§ **Instruction A**: Rewrite the stretch of the essay on Ishmael Beah from "At the age of" through "unselfishness of people.", replacing "drugs" with "narcotics".
§ **Instruction B**: List the protective factors that the essay on Ishmael Beah credits for his resilience.
§ **Instruction C**: Continue the essay on Ishmael Beah from its last sentence.

At the age of twelve, Ishmael Beah wields an AK-47 for the first time. For almost four years, the Sierra Leonean government army forces Ishmael into violent conflict under the compulsory influence of drugs. Suffering from severe psychological damage due to the trauma of war and the habitual use of drugs as a child, UNICEF rescues him and places him into intensive rehabilitation. Ishmael successfully recovers both physically and psychologically through displays of genuine benevolence, learning to self-create and establish an authentic identity on the foundations of the hardships overcame and renewing his faith in the innate unselfishness of people.
After the adversities he faced, Beah is living proof of his sentiment: “Children have the resilience to outlive their sufferings, if given a chance” (Beah, 169). According to David Miller and Randall MacIntosh, children can potentially, “bounce back, recover, or successfully adapt in the face of obstacles and adversity.” They suggest that the development of this “resilience” requires exposure risk and protective factors: “Risk factors may increase the likelihood of psychopathology in an individual…Protective factors on the other hand enable the individual to counter the effects of risk factors,” (Miller, MacIntosh 1999). Ishmael’s resilience stems from his protective factors, namely his companions, music, and surrogate paternal and maternal influence, whereas his risk factors include war trauma, the use of addictive drugs, and disjointedness from family.

§ **Extracted data**:
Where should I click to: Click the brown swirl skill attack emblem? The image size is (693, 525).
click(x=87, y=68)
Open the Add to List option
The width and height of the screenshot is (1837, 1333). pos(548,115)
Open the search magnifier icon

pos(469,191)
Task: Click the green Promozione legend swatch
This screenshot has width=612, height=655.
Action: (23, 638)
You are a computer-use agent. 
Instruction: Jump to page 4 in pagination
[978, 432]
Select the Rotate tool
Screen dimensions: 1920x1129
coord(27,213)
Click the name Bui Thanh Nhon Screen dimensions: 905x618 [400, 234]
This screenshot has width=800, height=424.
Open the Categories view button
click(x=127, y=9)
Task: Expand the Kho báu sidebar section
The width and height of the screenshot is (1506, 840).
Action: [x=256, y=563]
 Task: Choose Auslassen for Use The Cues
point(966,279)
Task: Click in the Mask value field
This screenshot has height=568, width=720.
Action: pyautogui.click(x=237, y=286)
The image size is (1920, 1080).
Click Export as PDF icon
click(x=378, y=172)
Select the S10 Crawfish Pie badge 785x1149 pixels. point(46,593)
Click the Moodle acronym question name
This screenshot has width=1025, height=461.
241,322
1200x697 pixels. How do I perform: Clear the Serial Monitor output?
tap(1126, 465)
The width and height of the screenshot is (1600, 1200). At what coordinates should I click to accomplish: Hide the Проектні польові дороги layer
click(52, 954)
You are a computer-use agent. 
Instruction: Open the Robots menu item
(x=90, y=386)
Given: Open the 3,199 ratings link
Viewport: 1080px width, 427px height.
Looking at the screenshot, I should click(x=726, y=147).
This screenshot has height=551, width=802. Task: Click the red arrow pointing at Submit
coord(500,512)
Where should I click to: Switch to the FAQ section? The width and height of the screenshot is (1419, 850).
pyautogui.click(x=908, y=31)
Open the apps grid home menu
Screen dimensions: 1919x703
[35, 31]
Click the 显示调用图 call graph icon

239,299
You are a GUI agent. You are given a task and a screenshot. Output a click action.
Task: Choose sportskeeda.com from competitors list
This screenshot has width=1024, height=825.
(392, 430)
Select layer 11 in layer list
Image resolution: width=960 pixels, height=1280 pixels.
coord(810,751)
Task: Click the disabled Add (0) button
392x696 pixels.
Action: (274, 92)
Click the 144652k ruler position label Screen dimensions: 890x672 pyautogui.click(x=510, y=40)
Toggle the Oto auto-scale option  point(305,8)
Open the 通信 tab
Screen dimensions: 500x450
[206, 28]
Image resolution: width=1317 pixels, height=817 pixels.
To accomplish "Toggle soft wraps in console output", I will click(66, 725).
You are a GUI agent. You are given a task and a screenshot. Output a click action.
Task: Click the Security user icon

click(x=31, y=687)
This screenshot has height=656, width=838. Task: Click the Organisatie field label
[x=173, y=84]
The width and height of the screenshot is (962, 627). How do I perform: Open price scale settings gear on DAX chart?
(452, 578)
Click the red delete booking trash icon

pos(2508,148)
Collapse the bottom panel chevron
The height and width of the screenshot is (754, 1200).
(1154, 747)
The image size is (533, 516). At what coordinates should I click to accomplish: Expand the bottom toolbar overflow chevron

§ **Right answer A**:
At the age of twelve, Ishmael Beah wields an AK-47 for the first time. For almost four years, the Sierra Leonean government army forces Ishmael into violent conflict under the compulsory influence of narcotics. Suffering from severe psychological damage due to the trauma of war and the habitual use of narcotics as a child, UNICEF rescues him and places him into intensive rehabilitation. Ishmael successfully recovers both physically and psychologically through displays of genuine benevolence, learning to self-create and establish an authentic identity on the foundations of the hardships overcame and renewing his faith in the innate unselfishness of people.

§ **Right answer B**:
- His companions
- Music
- Surrogate paternal and maternal influence

§ **Right answer C**:
While visiting a neighboring village in 1993, Ishmael and his brother, Junior, become both refugees and orphans after the RUF razes their home village of Mogbwemo to the ground. At such a young age and without any prior experience with the war aside from fleeting rumors, Ishmael is suddenly cast into its depths. News of the attack on his home village leaves him coping with his first sense of disconnectedness from family and fear for himself.
Ishmael clings to Junior as...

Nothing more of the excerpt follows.